The future for many young black males in America is not bright. More than any other group in this country, young black men face a greater rate of imprisonment, a greater chance of being killed and a greater chance of being unemployed. For many young black men, life holds no opportunity and the future holds no promise. The fact is, they are living day to day with very little expectation that life will get better and that the limited conditions they know today are the conditions they will live with for the rest of their lives.

We're joined by two men who work with young black men and have done so for years. Nathan McCall, author of the best-selling book "Makes Me Wanna Holler." He is a professor of journalism and African-American studies at Emory University in Atlanta. We're also joined by Harry Edwards, professor emeritus of sociology at UC Berkeley in California. Mr. Edwards has written extensively on sports, family, race and ethnic relations.

Gentlemen, I thank you both for joining us. Greatly appreciate it. I should note that I wanted to do this show after seeing a young black male in Toledo during last week's riots. And when being interviewed, he was asked why he was out there accosting the police, helping to tear up his own environment and neighborhood, and he said, `Look, for me, life's just a game. That's all it is, and then you die.'

Nathan McCall, when you hear that--you've been dealing with young black men for years. Why are we at this point with so many black men in this country?
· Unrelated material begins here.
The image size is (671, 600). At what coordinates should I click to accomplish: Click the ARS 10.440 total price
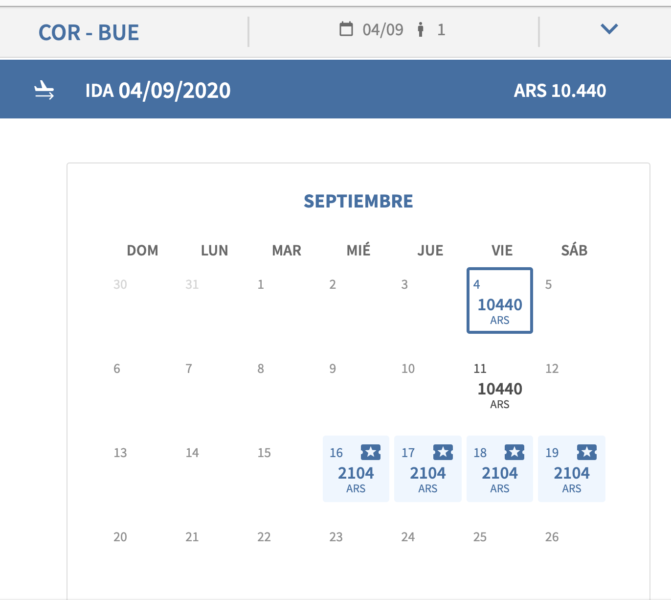(x=560, y=90)
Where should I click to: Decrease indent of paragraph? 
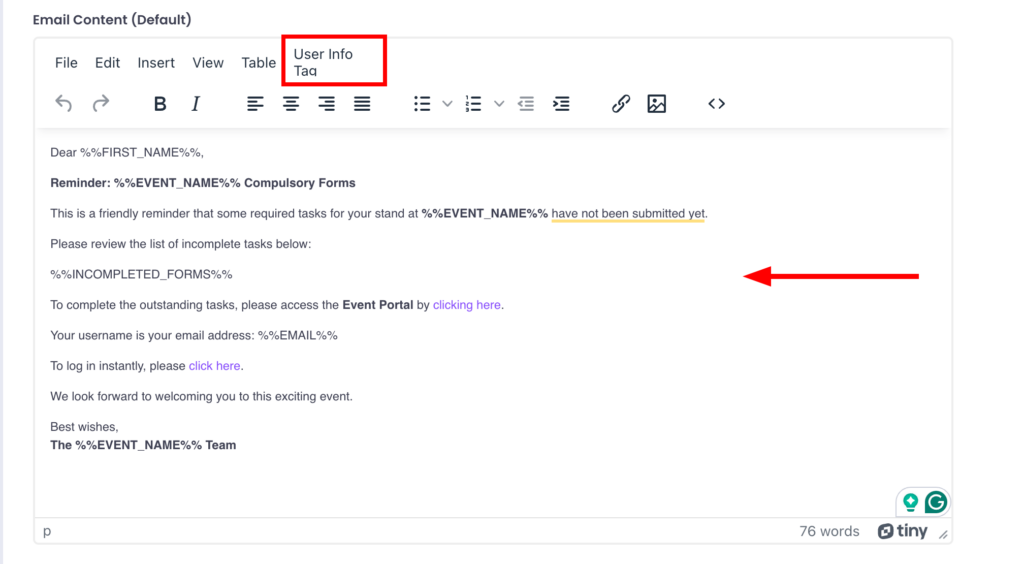(x=526, y=104)
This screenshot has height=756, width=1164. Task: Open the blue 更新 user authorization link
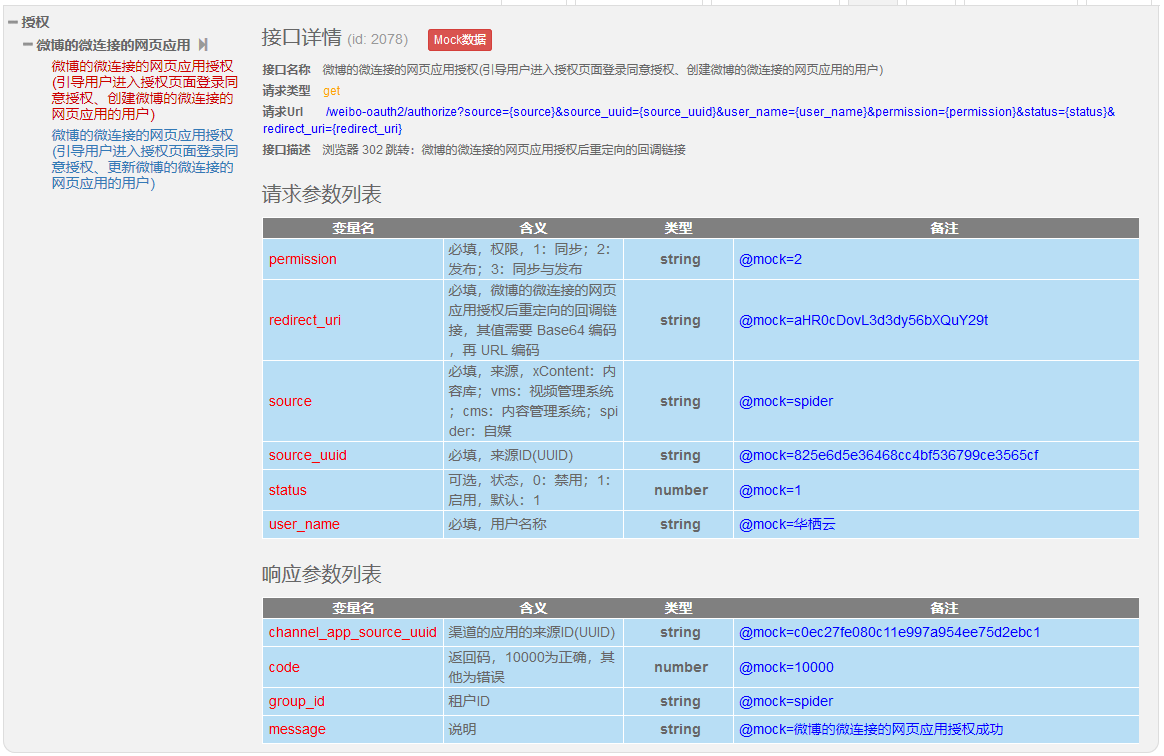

Professor NATHAN McCALL (Emory University): Well, I think it's an expression of the level of frustration that's out there and particularly among young black men. We're in a country where we constantly talk about there being boundless opportunities if you play by the rules of the game, and many young black men, in particular, just see that that's just not true. And, you know, so there's frustration out there because there is the sense that there is a kind of hopelessness and a sense that we're lost as a country. And the ripple effect of the country being lost is felt mostly, most profoundly, by young black men.

GORDON: Professor Edwards, how much of the problem can be laid at our own doorstep? Go ahead.

Professor HARRY EDWARDS (University of California at Berkeley): A great deal of it can. And the reality is that sometimes it occurs for the best of intentions. For example, we're not just talking about the decline in institutions and so forth within the traditional black society, but we're talking about the civil rights movement. The civil rights movement was a middle class-oriented, middle class-led movement and it was basically, in the final analysis, about advancing beyond the traditional African-American community. So a lot of people were left behind. Even people who participated in the movement--they participated in it, they saw in their newspapers, they saw on their TV sets, but they never saw it in the streets of the African-American community. These young men are the children of the civil rights generation that was left behind. So a great deal of it can be laid at our doorstep, both in terms of institutional deterioration as a result of the black middle-class creep, if you will, onto and into the traditionally white institutions and as a result of the civil rights movement really not targeting the masses in the traditional black community and those communities for development.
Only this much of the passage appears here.